Mathematical Foundations of Contrastive Loss

10 minute read

Introduction to Contrastive Learning

For a classical problem like vector clustering or image classification, Cross-Entropy turns out to be a popularly used loss function. Here, the model learns by directly comparing its predicted output with the ground-truth labels, aiming for a minimum difference between them.

However, we can take this a step further by not only pulling predictions toward the correct labels, but also pushing them away from incorrect ones.

For instance, tigers and dogs look very similar (ok maybe different for humans but), so the embedding model could place them close together in vector space.
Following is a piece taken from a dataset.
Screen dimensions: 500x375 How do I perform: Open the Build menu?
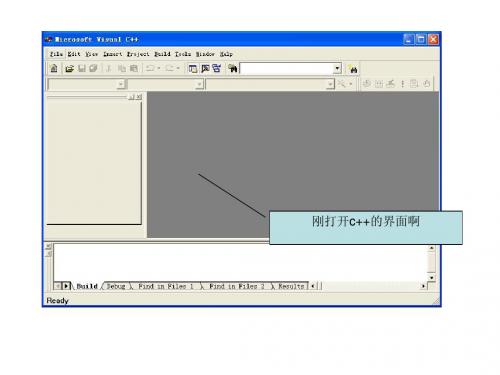click(162, 54)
However, since they are in different classes, the model is trained such that tiger vectors should be close to other tiger vectors, dog vectors should be close to other dog vectors, and tiger and dog vectors should be far apart.

As a result, the model learns to maximize similarity with positive targets (correct labels) while minimizing similarity with negative targets (incorrect labels).

Figure 1: Contrastive Learning Visulization

Triplet Loss

Triplet loss is one of the early contrastive loss which was introduced in the 2015 paper “FaceNet: A Unified Embedding for Face Recognition and Clustering”. In this work, the authors proposed triplets of samples (anchor, positive, negative) to train an embedding model.

The anchor is a selected sample (e.g., an image of a tiger), positive is a different sample from the same class (e.g an image of another tiger), and negative is a sample from a different class (e.g., an image of a dog). So basically Triplet loss objective is “Anchor should be closer to Postive than to Negative”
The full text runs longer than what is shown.